Paul negotiates major collective bargaining agreements in several industries, including real estate and construction. He represents the NYC real estate industry’s multi-employer organization, the Realty Advisory Board on Labor Relations (RAB), and its principal trade organization, the Real Estate Board of New York (REBNY). In 2022, he helped the RAB reach a new collective bargaining agreement with SEIU Local 32BJ, covering more than 30,000 residential building employees. Paul also represented the Cement League, a multiemployer group of NYC area superstructure contractors, in halting an illegal strike by the Carpenters Union and negotiating a significant new, more competitive, collective bargaining agreement. He previously negotiated, on behalf of The Related Companies with 18 New York City construction unions, a landmark project labor agreement (PLA) for Hudson Yards on Manhattan’s West Side, the largest private real estate development in U.S. history. In 2019, he assisted Related in resolving the very public labor disputes at Hudson Yards in time for its grand opening. He also represented REBNY in negotiating its 2019 landmark “Statement of Principles” with NYC’s construction unions. For his work in this sector, City & State magazine has named him one of the most powerful lawyers in New York.
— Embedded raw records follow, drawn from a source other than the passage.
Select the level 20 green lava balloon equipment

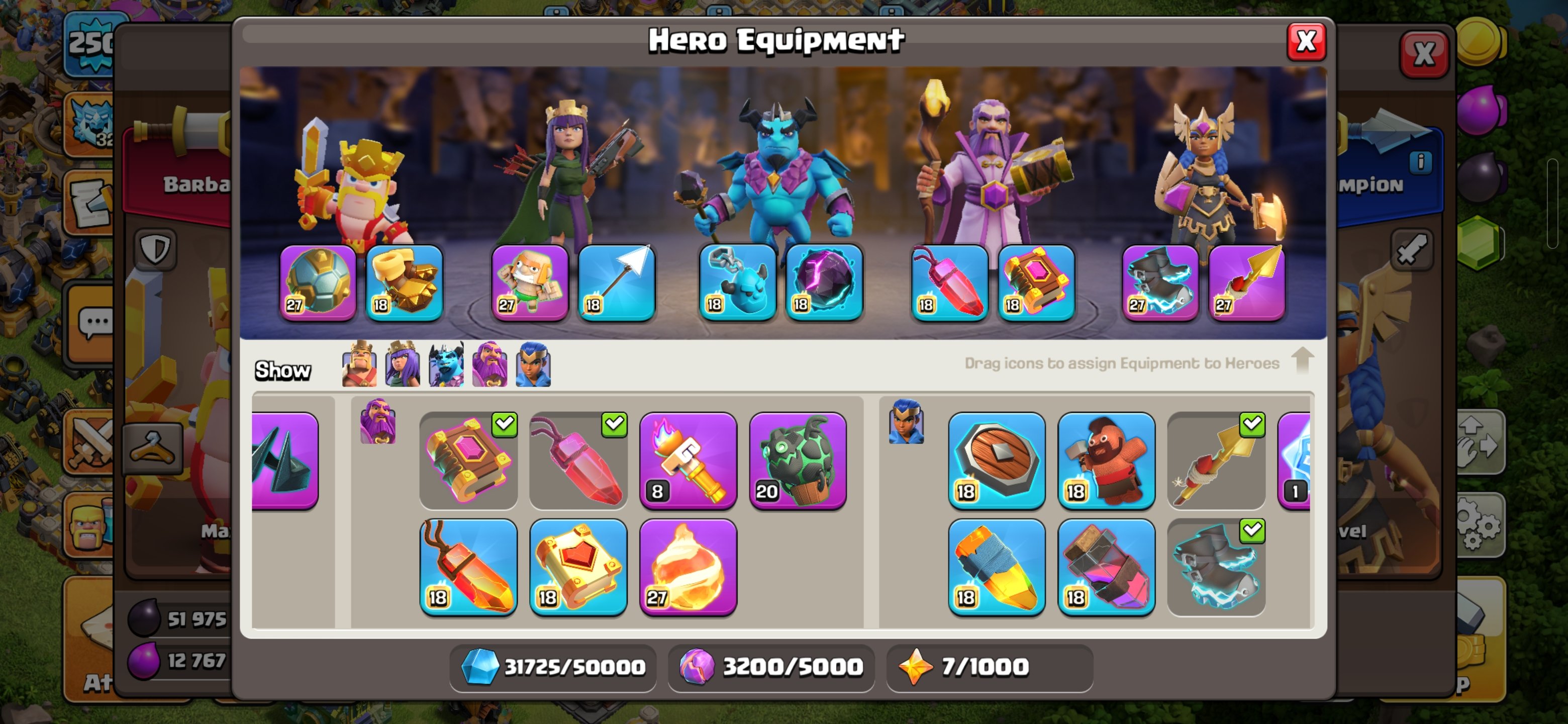[798, 461]
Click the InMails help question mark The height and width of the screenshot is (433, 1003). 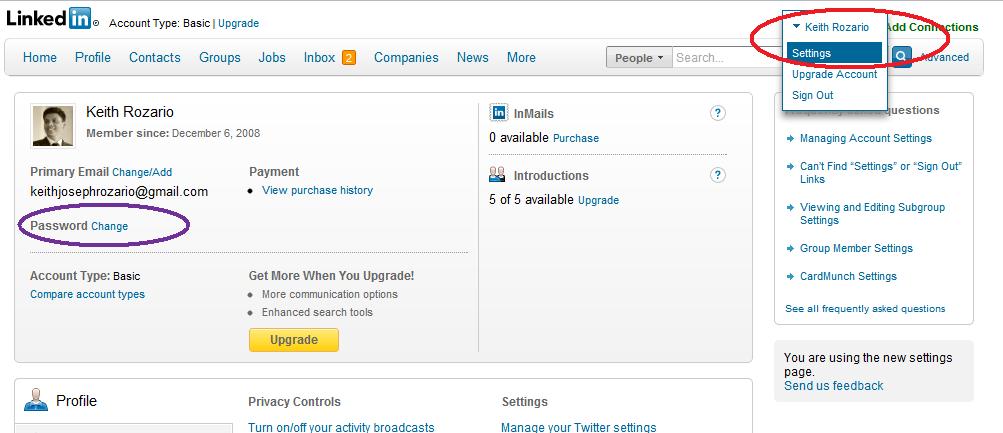718,113
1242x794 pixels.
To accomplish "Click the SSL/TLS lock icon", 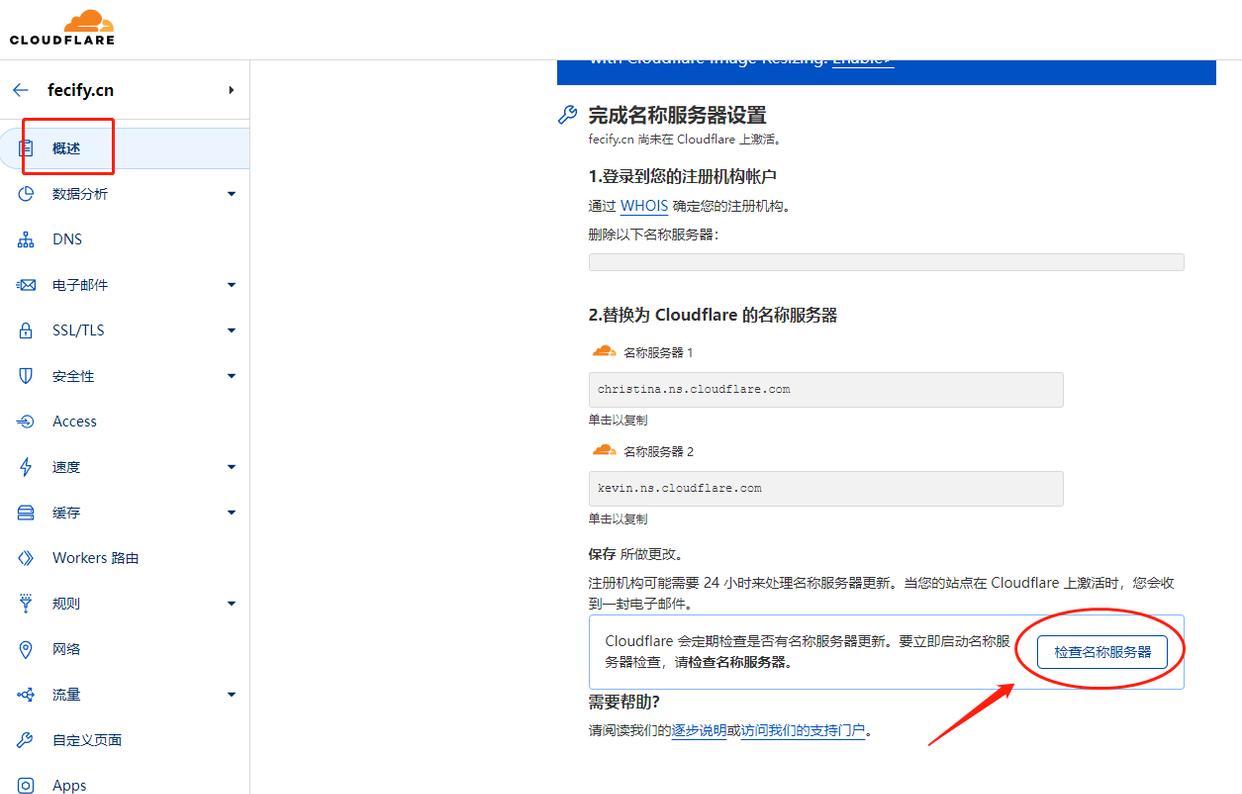I will point(26,331).
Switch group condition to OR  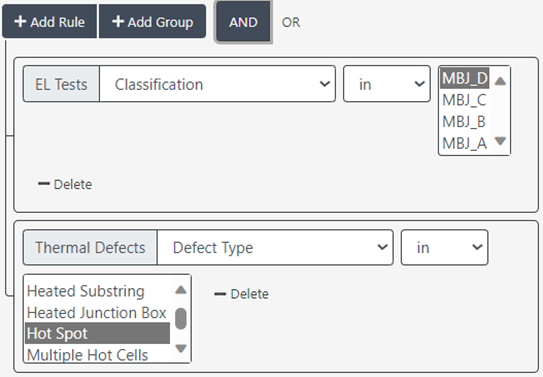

Paul tries arbitrations and litigations, and argues appeals, arising from labor-management relationships. Paul argued and won before the U.S. Supreme Court 14 Penn Plaza LLC v. Pyett. In a 5-4 decision of importance to employers, the Court held a collective bargaining agreement that explicitly requires unionized employees to arbitrate employment discrimination claims is enforceable, modifying 35 years of labor law. In 2016, he argued and won NBC Universal Media, LLC v. NLRB, where the D.C. Circuit -- rejecting the National Labor Relations Board’s (NLRB) analysis -- found “the reasoning supporting the [NLRB’s] judgment … incomprehensible.” In 2017, Paul argued and won T-Mobile v. NLRB where the Fifth Circuit refused to enforce the NLRB’s ban on certain common sense employee handbook policy provisions, finding the NLRB’s analysis to be unreasonable.
Paul represents universities and colleges in their labor and employment relations, including in the currently active areas of graduate student and adjunct faculty union organizing. He represented Yale, Duke, Chicago, Washington University in St. Louis and other universities in their response to graduate student unionization after the NLRB’s controversial 2016 decision finding graduate teaching/research assistants to be employees under the labor law. He has negotiated innovative non-NLRB election agreements at Cornell and Brown Universities.
An honors graduate of Cornell's School of Industrial and Labor Relations (ILR) and the Cornell Law School, Paul served eight years on Cornell’s Board of Trustees, including on its Executive Committee. Upon completion of his terms, he was elected Trustee Emeritus and Presidential Councilor. Paul presently serves as a Trustee Member of the Board of Fellows of Weill Cornell Medicine, as well as on the Law School and ILR Deans’ Advisory Councils. In 2002, ILR awarded him the Judge William B. Groat prize, the school’s highest honor.
At Proskauer, Paul was elected to its Executive Committee and served as co-chair of its global Labor & Employment Law Department.
Paul counsels business groups, including the U.S. Chamber of Commerce and its Litigation Center. An active speaker and writer on labor and employment law issues, his publications include “One Dozen Years of Pyett: A Win for Unionized Workplace Dispute Resolution” in the American Bar Association Labor & Employment Law Journal, Volume 36, Number 2 at 257. He is an Adjunct Professor at the Cornell Law School.